Attesting to the poor records of performance of Northern states, Borno State Governor Babagana Zulum, recently admitted that most of the school leavers in his state are of poor quality and cannot gain admission to universities. He also said those that managed to get admission struggle to cope.  That majority of the over 13million out of school children in Nigeria are domiciled in the north is no longer news. Although, the governors have been working towards reducing the number of child beggars in their states, which is a welcome development.

This notwithstanding, the problem of consistent poor performance of Northern states in external examinations deserves urgent attention. I am looking forward to a time when northern states’ governors will hold emergency meetings on this with a view to reversing the trend. That to me would be a better use of their time than meeting to endorse social media censorship.  Rather than summoning an emergency meeting and wasting precious time to condemn peaceful and legitimate protests by youths seeking better treatment from their country’s policemen, it’s high time our Northern governors  spared a thought for these poor performing students in their region.

They should gather together and give themselves deadline and timeline on how to fix the education sector to save the region from its present backwardness.  This is an urgent assignment. If the governors are able to get this right, they would have solved the problems of banditry, insurgency, kidnapping and all those things militating against the development of the north. As it is, the north is dragging the rest of the country backward. Northern governors should be more proactive in reversing this dangerous trend. Let the north apply the same dexterity with which it handles political issues to solving the poor educational standard in the region.

Please don’t get me wrong. I am not in any way inferring that education standards are perfect in other parts of Nigeria. All I am saying is that since the North is strong as a region and its governors are always united when it comes to national issues, they should extend the same unifying strength to solve the problems in their education sector. As it is, the north appears to be moving at a snail speed while other parts of the country seem to be running like a cheetah education-wise.  So, the region needs to buckle down to these problems.

A good way to start is for the governors to agree that children from the region would be groomed to compete with their counterparts for placement in educational institutions across the country. All this idea of a candidate from one state scoring 10 marks to gain admission to unity schools when others have to score 200 to get same admission, has to stop.  The governors need to commit to providing quality education to children from the region as if quota system policy no longer exists.   Their children must be taught to work hard and compete for slots not expecting such to fall on their laps because they are from a particular region of the country.
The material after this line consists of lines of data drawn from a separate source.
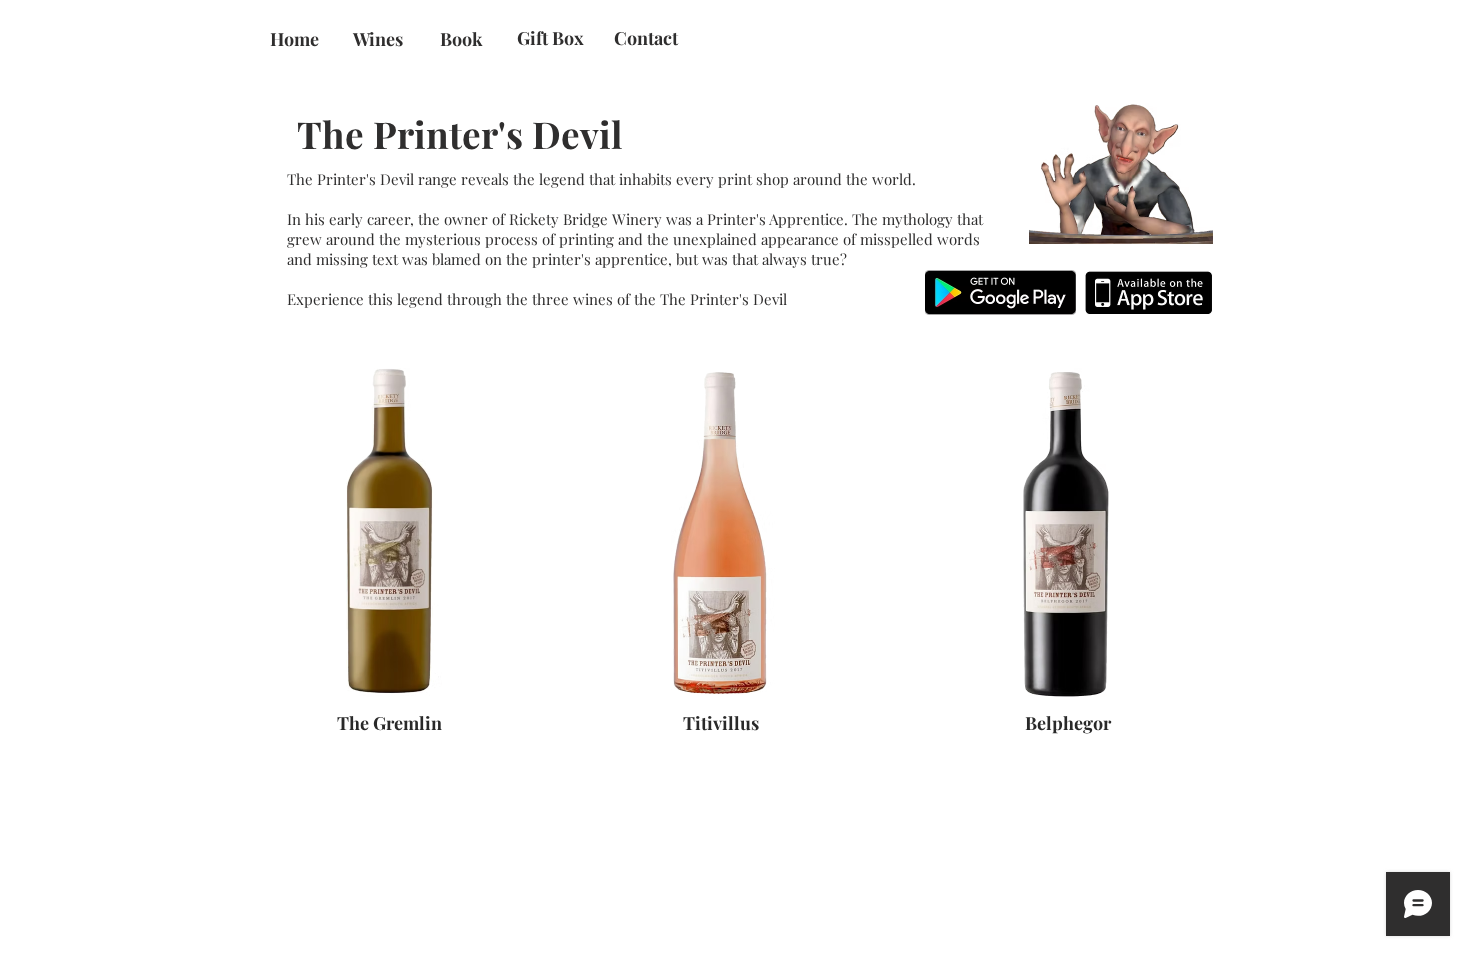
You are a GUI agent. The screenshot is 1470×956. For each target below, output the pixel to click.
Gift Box (550, 38)
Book (461, 39)
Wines (378, 39)
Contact (646, 38)
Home (294, 39)
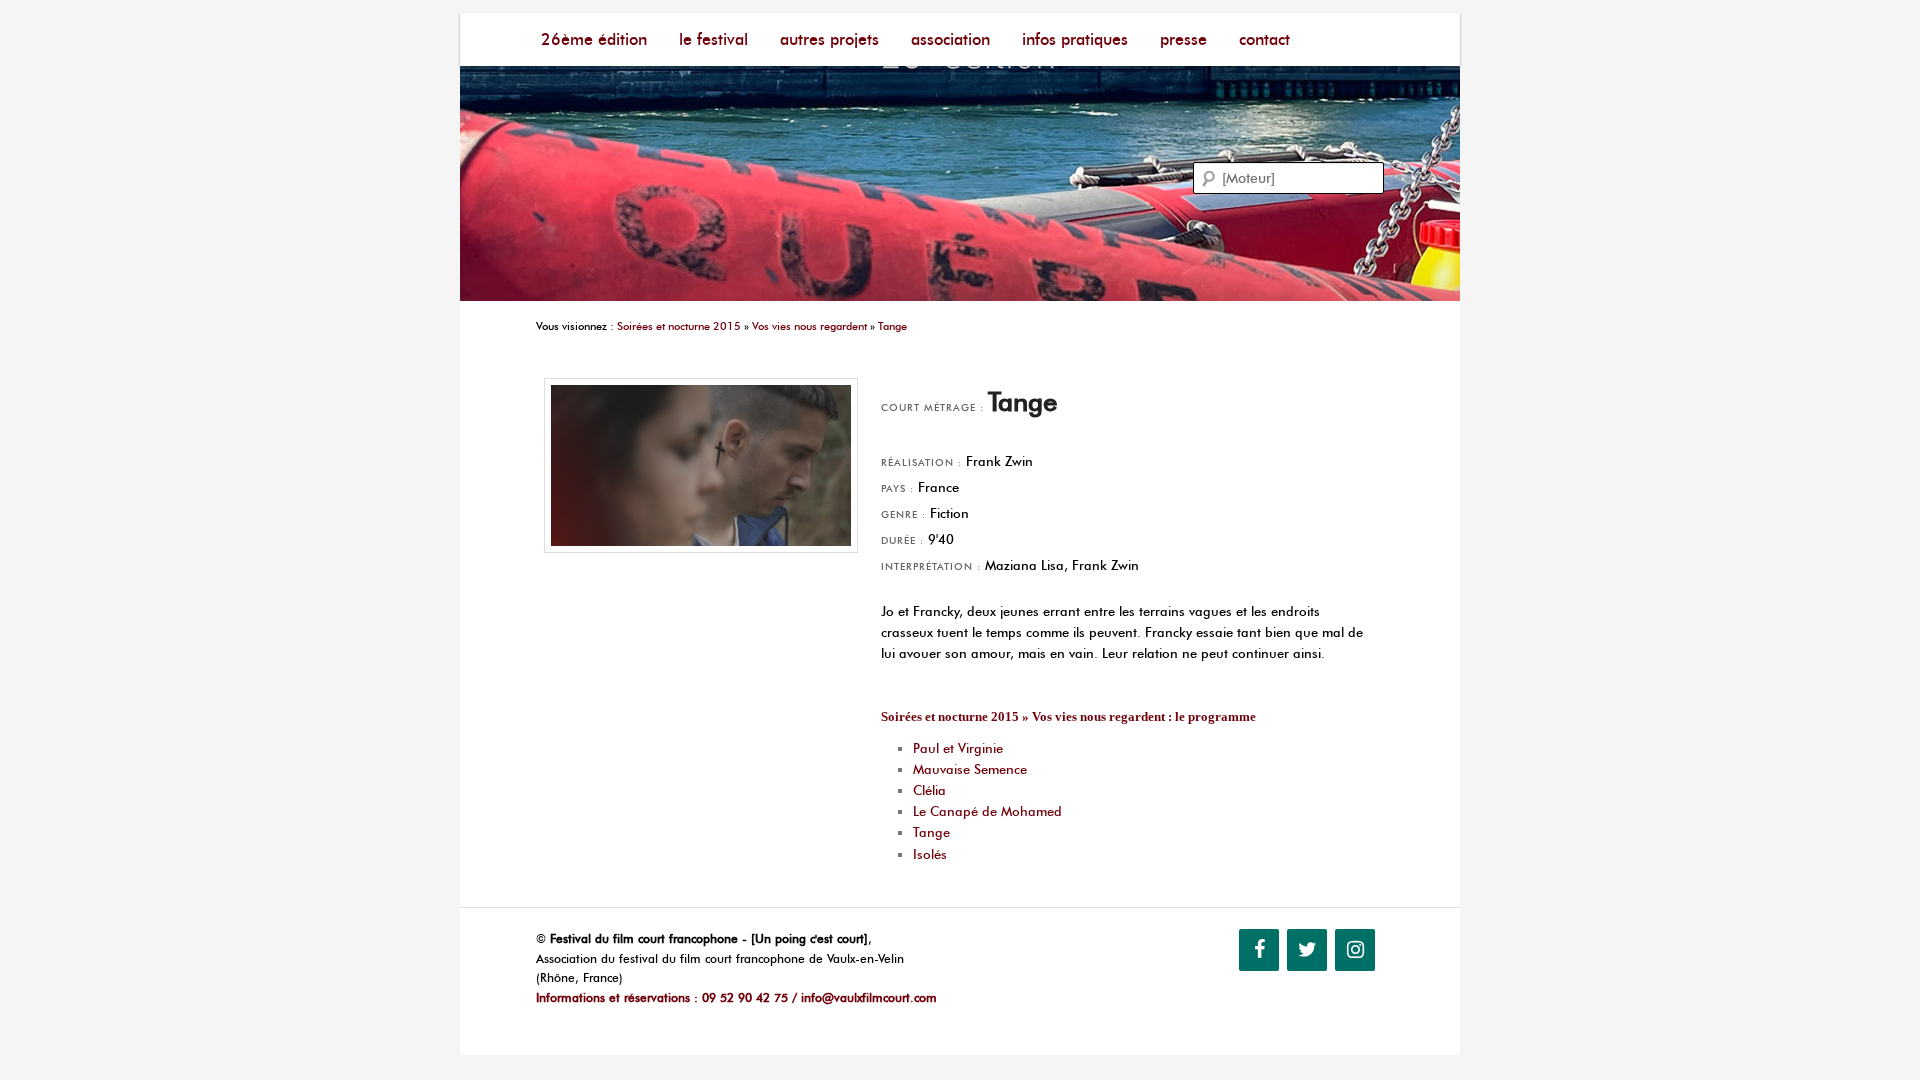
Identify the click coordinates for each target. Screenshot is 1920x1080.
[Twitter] (1307, 950)
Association (950, 39)
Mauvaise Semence (970, 769)
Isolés (930, 854)
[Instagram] (1355, 950)
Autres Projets (829, 39)
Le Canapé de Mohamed (987, 811)
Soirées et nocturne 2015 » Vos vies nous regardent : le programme (1068, 716)
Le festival (713, 39)
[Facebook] (1259, 950)
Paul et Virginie (958, 748)
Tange (892, 326)
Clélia (929, 790)
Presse (1183, 39)
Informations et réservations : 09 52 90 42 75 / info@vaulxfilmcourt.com (736, 997)
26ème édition (594, 39)
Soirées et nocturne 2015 (679, 326)
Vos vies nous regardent (809, 326)
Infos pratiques (1075, 39)
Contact (1264, 39)
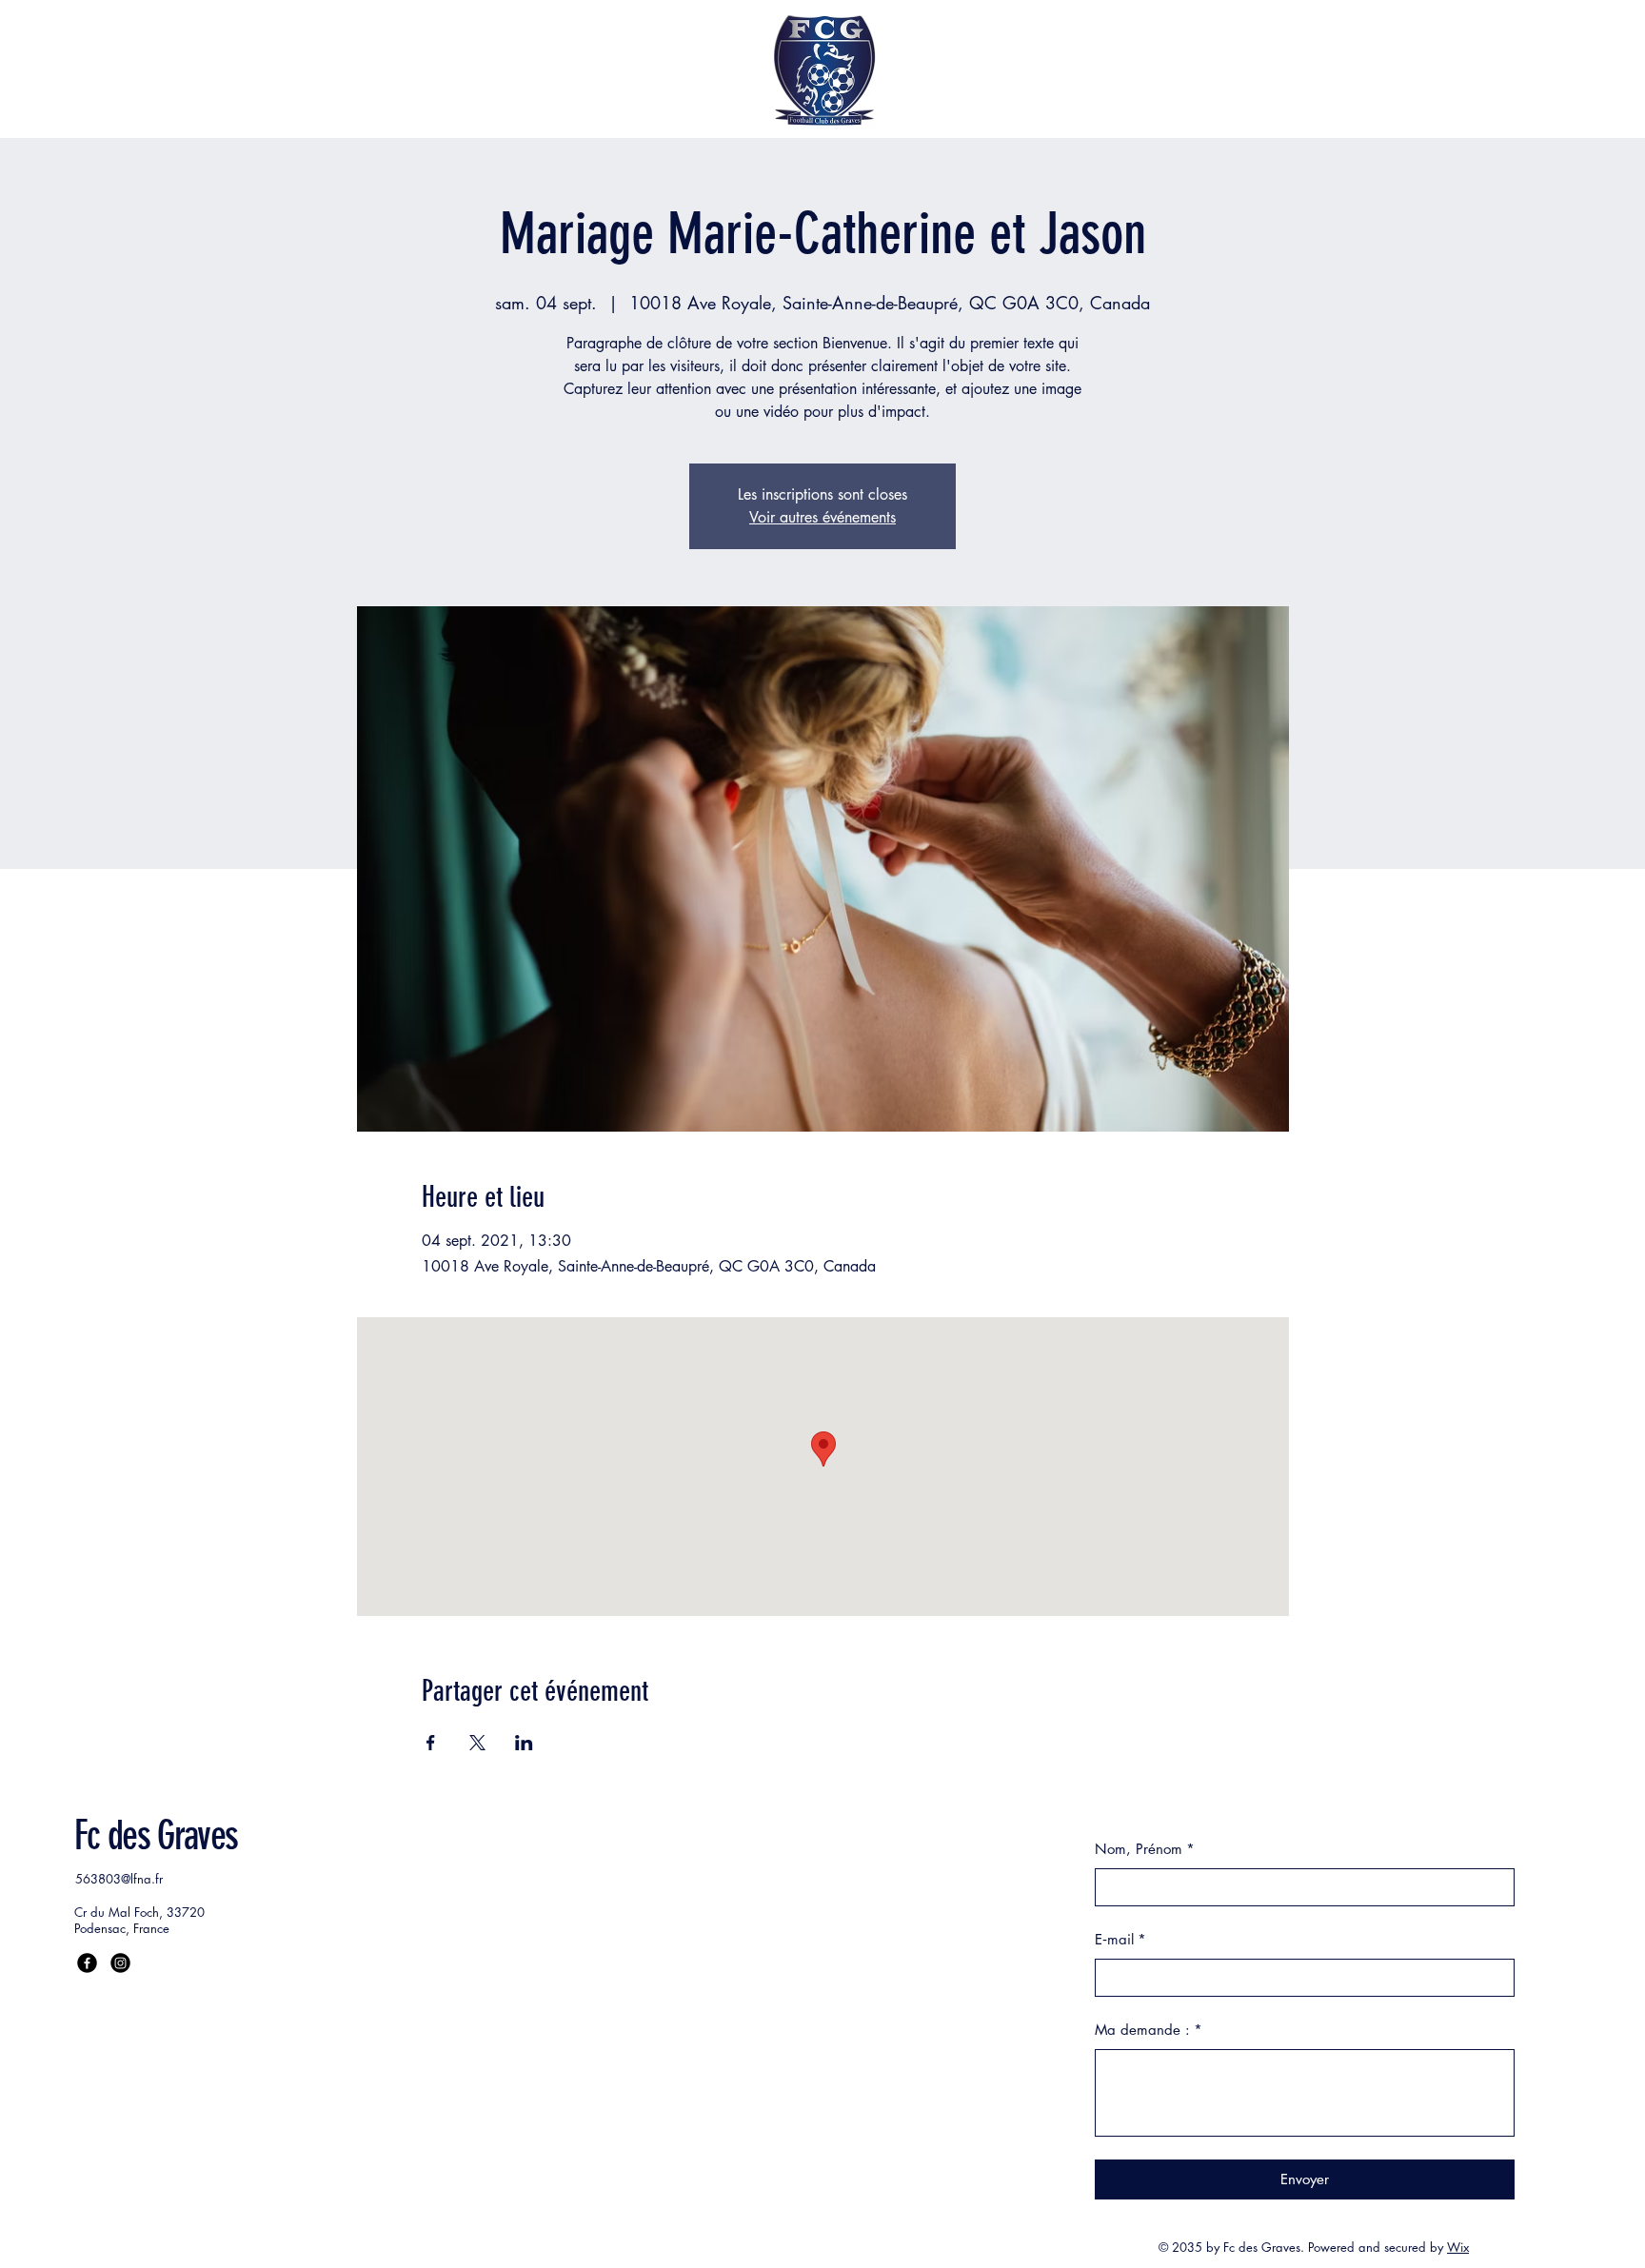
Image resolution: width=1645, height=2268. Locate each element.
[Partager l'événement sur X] (477, 1742)
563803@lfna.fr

This to me is the emergency meeting that our northern states governors should be holding.  They should work on rescuing the region’s education sector from total collapse. Let them constitute think tanks that can help them proffer solutions to their challenges.  If Nigeria truly belongs to all of us, we should be interested in its even development.  This idea of the North always antagonising the south will not take the region far.  Until we see problems for what they are and treat them as such, the country will continue to sink. If education is truly the bedrock of development, the north should stop treating it with levity. The greatest investment anyone can make in our youth is investment in their education.